Pada saat yang sama, ahli Chatam House menarik perhatian pada fakta bahwa perusahaan Rusia menjual senjata ke semua negara bagian di kawasan itu tanpa batasan, sementara perusahaan Amerika, misalnya, menangguhkan pasokan ke Bahrain pada 2011 sehingga pemerintah tidak akan menekan protes oposisi. selama Musim Semi Arab. Demikian juga, mereka dihentikan pada 2013-14. penjualan senjata ke Mesir untuk menekan Kairo.
Pengiriman senjata Amerika yang sangat hati-hati dan lambat ke Irak pada saat Baghdad sangat membutuhkan peralatan militer untuk mengusir serangan ISIS, yang dilarang di Rusia, menunjukkan kepada negara-negara Timur Tengah bahwa hegemoni Washington di wilayah ini telah berakhir.
Tentu saja, minat Moskow pada ekspor senjata, tegas Kozhanov, tidak hanya bersifat ekonomi. Dengan bantuan penjualan senjata, Rusia berusaha, bukannya tanpa keberhasilan, untuk mengubah keseimbangan kekuatan di kawasan itu. Dia telah mencoba ini sebelumnya. Misalnya, keputusan untuk tidak menjual rudal S-300 ke Suriah pada tahun 2012 meningkatkan hubungan dengan Israel, dan pengiriman rudal ke Iran tahun ini membantu membawa dialog antara Moskow dan Teheran ke tingkat baru yang lebih tinggi.
Bagian pasti dari Timur Tengah dalam struktur ekspor senjata Rusia tidak diketahui. Kisaran perkiraan sangat luas - dari 8, 2 hingga 37, 5% (1, 2 - 5, 5 miliar dolar). Terlepas dari keberhasilan nyata yang dicapai dalam beberapa tahun terakhir, posisi Rusia di pasar senjata Timur Tengah belum bisa disebut tak tergoyahkan.

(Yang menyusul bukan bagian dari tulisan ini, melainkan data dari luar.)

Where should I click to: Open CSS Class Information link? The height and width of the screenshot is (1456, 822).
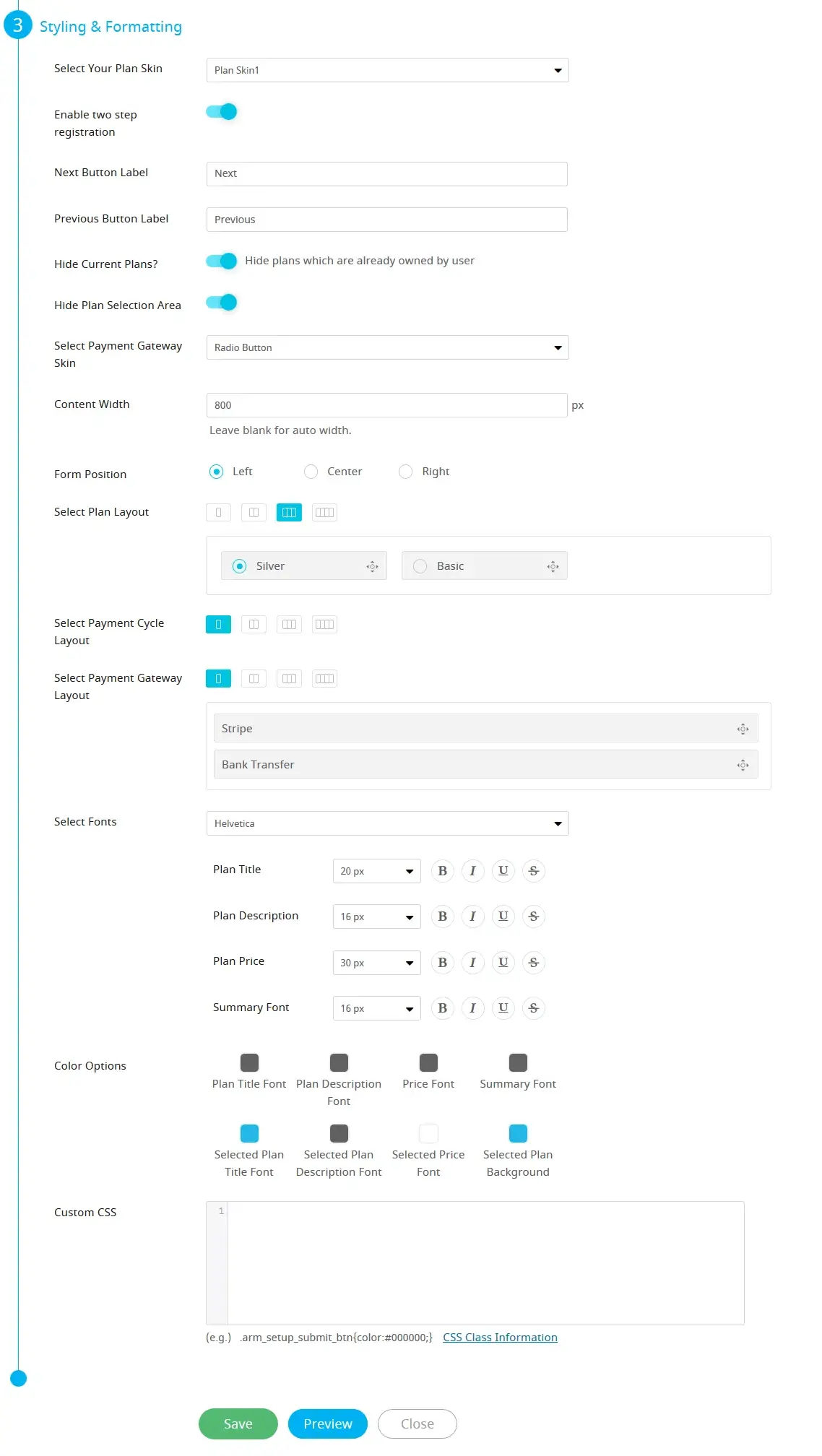coord(500,1338)
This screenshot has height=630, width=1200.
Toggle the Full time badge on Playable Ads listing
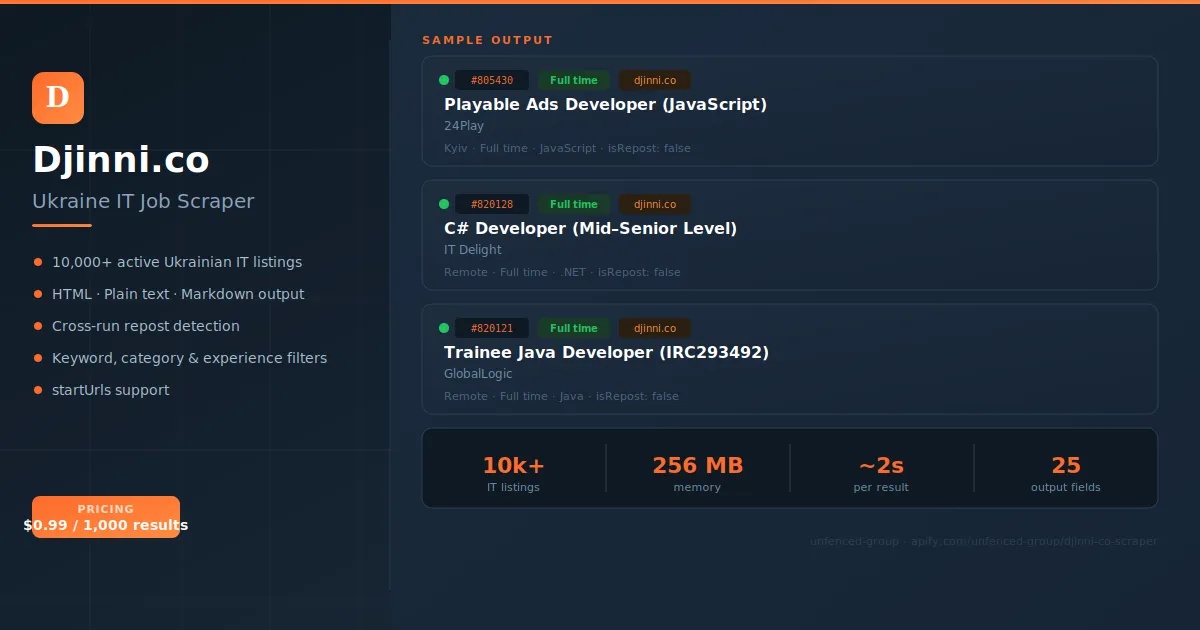click(573, 79)
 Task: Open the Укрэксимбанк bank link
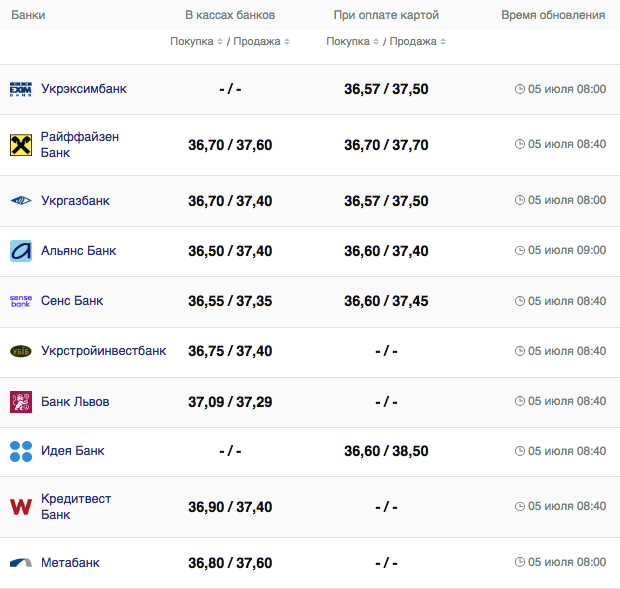coord(84,89)
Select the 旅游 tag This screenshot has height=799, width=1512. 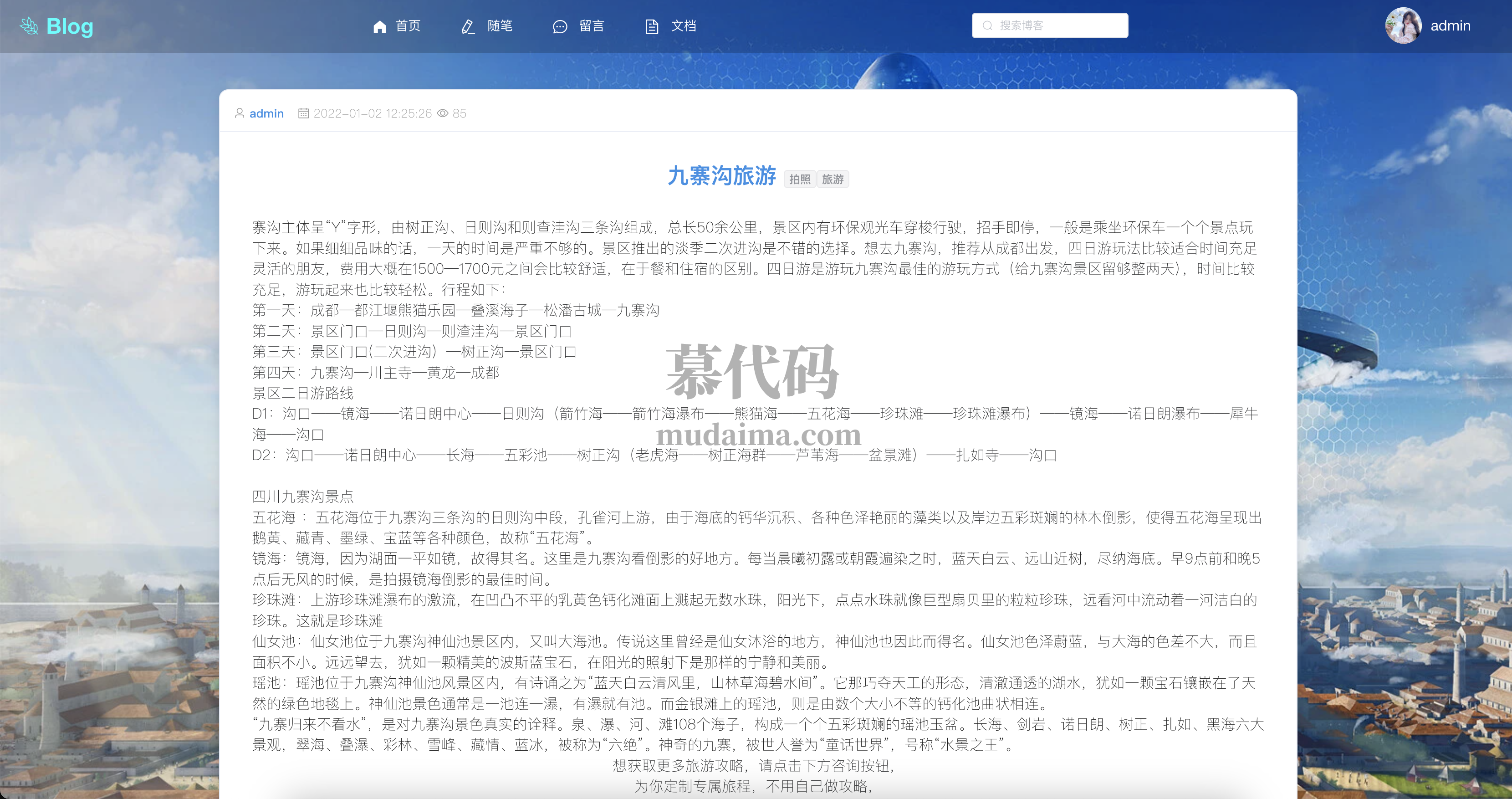coord(833,179)
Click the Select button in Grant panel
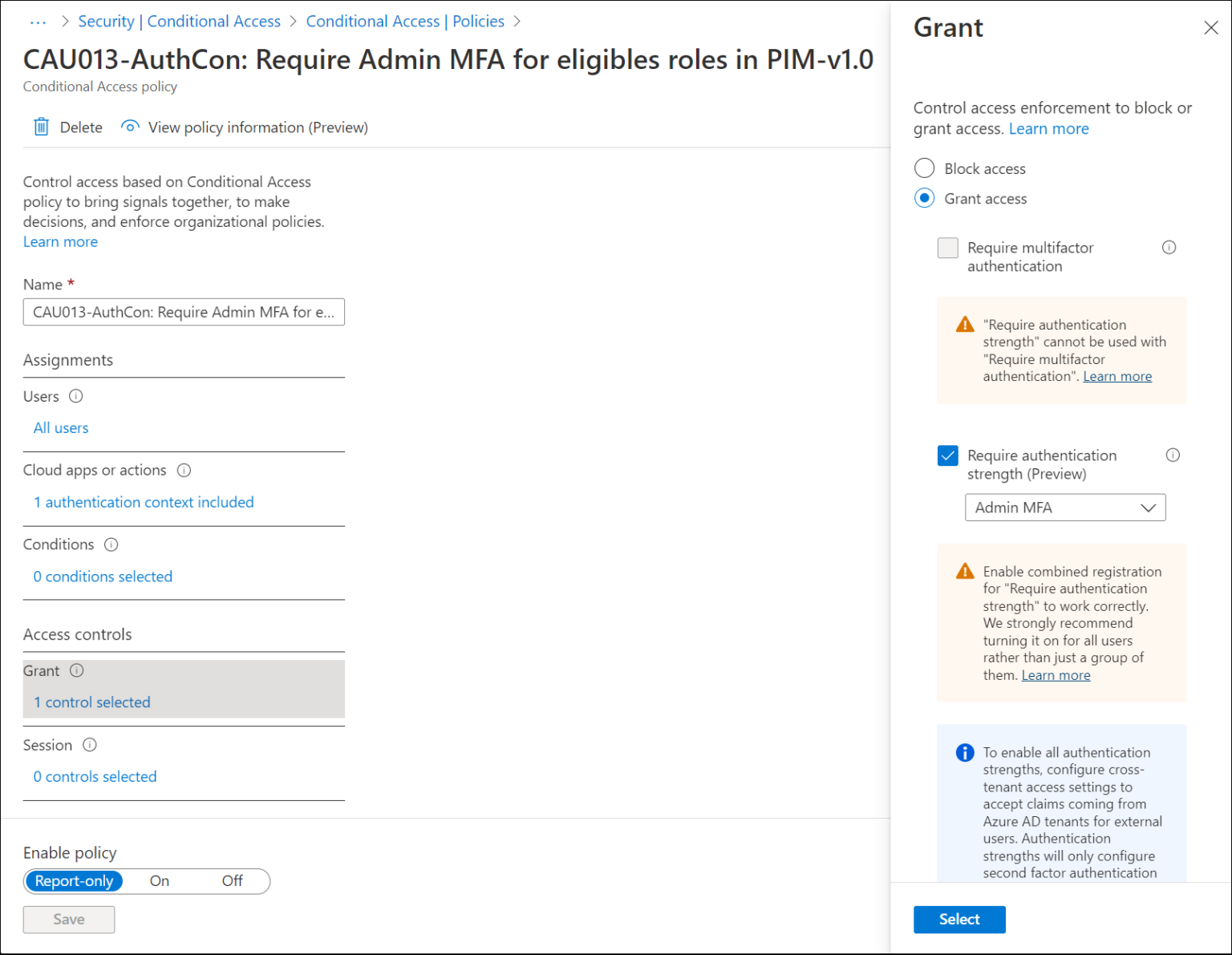The width and height of the screenshot is (1232, 955). click(959, 919)
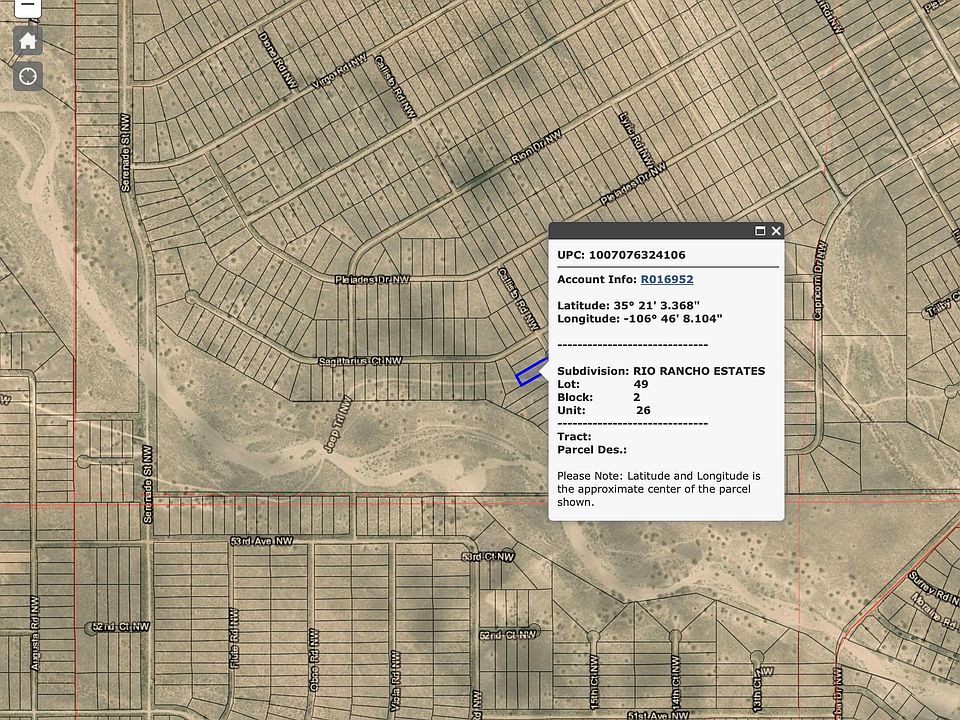Click the Sagittarius Ct NW street label
960x720 pixels.
[359, 360]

Dalam hal ini, kesulitan kompleks industri militer Rusia dan krisis ekonomi memiliki efek negatif.
Perdagangan senjata baik secara geopolitik juga dalam hal “mengikat” pembeli dengan penjual untuk waktu yang lama, karena peralatan yang dibeli perlu dipantau, perlu diperbaiki dan dimodernisasi, perlu suku cadang, dan sebagainya. Ini berarti bahwa kembalinya Rusia ke Timur Tengah telah terjadi dan hampir tidak ada orang yang bisa menyingkirkannya dari sana di tahun-tahun mendatang, simpul China Daily.